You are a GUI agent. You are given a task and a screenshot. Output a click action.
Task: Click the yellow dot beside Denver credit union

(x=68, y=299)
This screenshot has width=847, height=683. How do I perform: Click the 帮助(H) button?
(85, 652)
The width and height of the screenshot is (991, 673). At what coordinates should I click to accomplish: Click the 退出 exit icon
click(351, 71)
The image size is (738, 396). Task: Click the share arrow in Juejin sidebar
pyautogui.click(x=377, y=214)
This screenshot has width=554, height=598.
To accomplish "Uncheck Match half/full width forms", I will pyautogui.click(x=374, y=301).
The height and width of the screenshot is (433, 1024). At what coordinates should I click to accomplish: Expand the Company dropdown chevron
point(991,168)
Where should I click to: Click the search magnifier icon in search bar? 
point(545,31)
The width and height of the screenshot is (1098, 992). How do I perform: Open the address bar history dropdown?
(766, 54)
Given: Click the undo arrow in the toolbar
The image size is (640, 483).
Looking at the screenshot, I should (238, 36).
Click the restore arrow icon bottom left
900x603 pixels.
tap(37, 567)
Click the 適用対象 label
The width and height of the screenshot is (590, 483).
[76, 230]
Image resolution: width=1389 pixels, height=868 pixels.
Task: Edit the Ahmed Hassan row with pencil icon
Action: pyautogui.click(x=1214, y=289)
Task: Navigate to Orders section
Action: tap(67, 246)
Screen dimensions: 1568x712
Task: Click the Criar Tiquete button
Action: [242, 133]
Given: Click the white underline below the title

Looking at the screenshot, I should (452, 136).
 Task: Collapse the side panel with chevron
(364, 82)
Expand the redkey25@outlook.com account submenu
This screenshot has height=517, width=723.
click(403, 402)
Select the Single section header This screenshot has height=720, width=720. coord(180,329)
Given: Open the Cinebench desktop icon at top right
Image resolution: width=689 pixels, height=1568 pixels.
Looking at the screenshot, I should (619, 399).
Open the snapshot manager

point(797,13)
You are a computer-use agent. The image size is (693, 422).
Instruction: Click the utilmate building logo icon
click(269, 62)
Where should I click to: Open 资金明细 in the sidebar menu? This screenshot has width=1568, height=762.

# # # # # # #

Your answer should be the listing itself, repeated exactly.

■ **Solution to this task**
You are a GUI agent. You are given a task and a screenshot. Output a click action.
Task: Click the yellow dot beside Denver credit union

(x=68, y=299)
This screenshot has width=847, height=683. How do I perform: Click the 帮助(H) button?
(85, 652)
The width and height of the screenshot is (991, 673). At what coordinates should I click to accomplish: Click the 退出 exit icon
click(351, 71)
The image size is (738, 396). Task: Click the share arrow in Juejin sidebar
pyautogui.click(x=377, y=214)
This screenshot has width=554, height=598.
To accomplish "Uncheck Match half/full width forms", I will pyautogui.click(x=374, y=301).
The height and width of the screenshot is (433, 1024). At what coordinates should I click to accomplish: Expand the Company dropdown chevron
point(991,168)
Where should I click to: Click the search magnifier icon in search bar? 
point(545,31)
The width and height of the screenshot is (1098, 992). How do I perform: Open the address bar history dropdown?
(766, 54)
Given: Click the undo arrow in the toolbar
The image size is (640, 483).
Looking at the screenshot, I should (238, 36).
Click the restore arrow icon bottom left
900x603 pixels.
tap(37, 567)
Click the 適用対象 label
The width and height of the screenshot is (590, 483).
[76, 230]
Image resolution: width=1389 pixels, height=868 pixels.
Task: Edit the Ahmed Hassan row with pencil icon
Action: pyautogui.click(x=1214, y=289)
Task: Navigate to Orders section
Action: tap(67, 246)
Screen dimensions: 1568x712
Task: Click the Criar Tiquete button
Action: [242, 133]
Given: Click the white underline below the title

Looking at the screenshot, I should (452, 136).
 Task: Collapse the side panel with chevron
(364, 82)
Expand the redkey25@outlook.com account submenu
This screenshot has height=517, width=723.
click(403, 402)
Select the Single section header This screenshot has height=720, width=720. coord(180,329)
Given: Open the Cinebench desktop icon at top right
Image resolution: width=689 pixels, height=1568 pixels.
Looking at the screenshot, I should (619, 399).
Open the snapshot manager

point(797,13)
You are a computer-use agent. The image size is (693, 422).
Instruction: Click the utilmate building logo icon
click(269, 62)
Where should I click to: Open 资金明细 in the sidebar menu? This screenshot has width=1568, height=762.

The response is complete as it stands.